Updated at 6:10 p.m. Aug. 28, 2012
Reports of an odor brought the county Hazardous Materials Team to a townhome garage on Carlton Oaks Drive on Tuesday, but a Sheriff’s Department presence pointed to a different concern.
A woman in the affected home in the 9450 block of Carlton Oaks Drive was being questioned over a possible probation violation, authorities said.
Sheriff’s Sgt. Craig Johnson said a search of the home was conducted, but didn’t specify what was sought or why the woman was on probation.

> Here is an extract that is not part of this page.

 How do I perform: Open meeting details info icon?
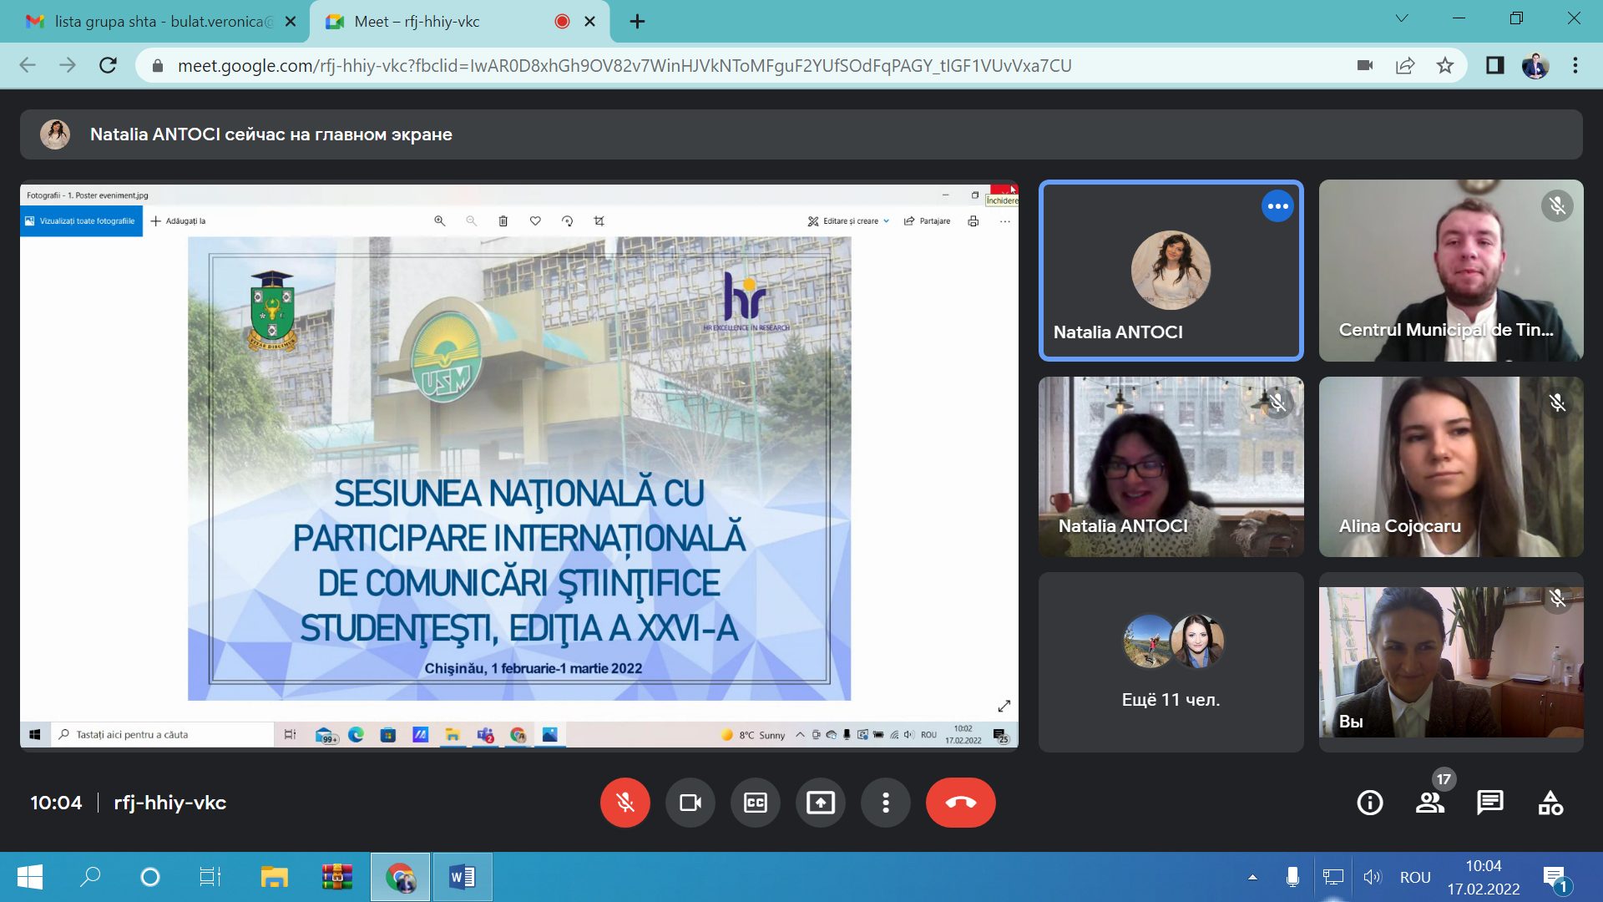(1369, 803)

Meanwhile, an old gallon can of B-9 Chem-Dip—a toxic carburetor cleaner and the source of the spill—rested on a brick outside the multifamily complex near the intersection of Halberns Boulevard and Willow Pond Road.
Although yellow police tape was strung across the alley fronting the small garage units, traffic on Carlton Oaks was unaffected from the time of a neighbor’s call to the Fire Department about 11:45 a.m.
Fire Capt. John Sengebusch said the carburetor cleaner was illegal, but a La Mesa autoparts dealer said the product, made by Berryman, was being sold and was in stock.
According to the Berryman website, B-9 Chem-DIP contains methylene chloride and cresylic acid, and “disposal must conform to the rules of your community for proper disposal of hazardous waste.”
The odor from the product is that of cresylic acid, the manufacturer said, noting this “is also one of the hardest odors to get rid of. Our best results have occurred by soaking the affected area with isopropyl alcohol.”
But the federal Environmental Protection Agency says of the acid:
Acute inhalation exposure by humans to mixed cresols results in respiratory tract irritation, with symptoms such as dryness, nasal constriction, and throat irritation. Mixed cresols are also strong dermal irritants. Ingestion of high levels of mixed cresols by humans has resulted in effects on the respiratory system, gastrointestinal system, blood, liver, kidney, and [central nervous system.]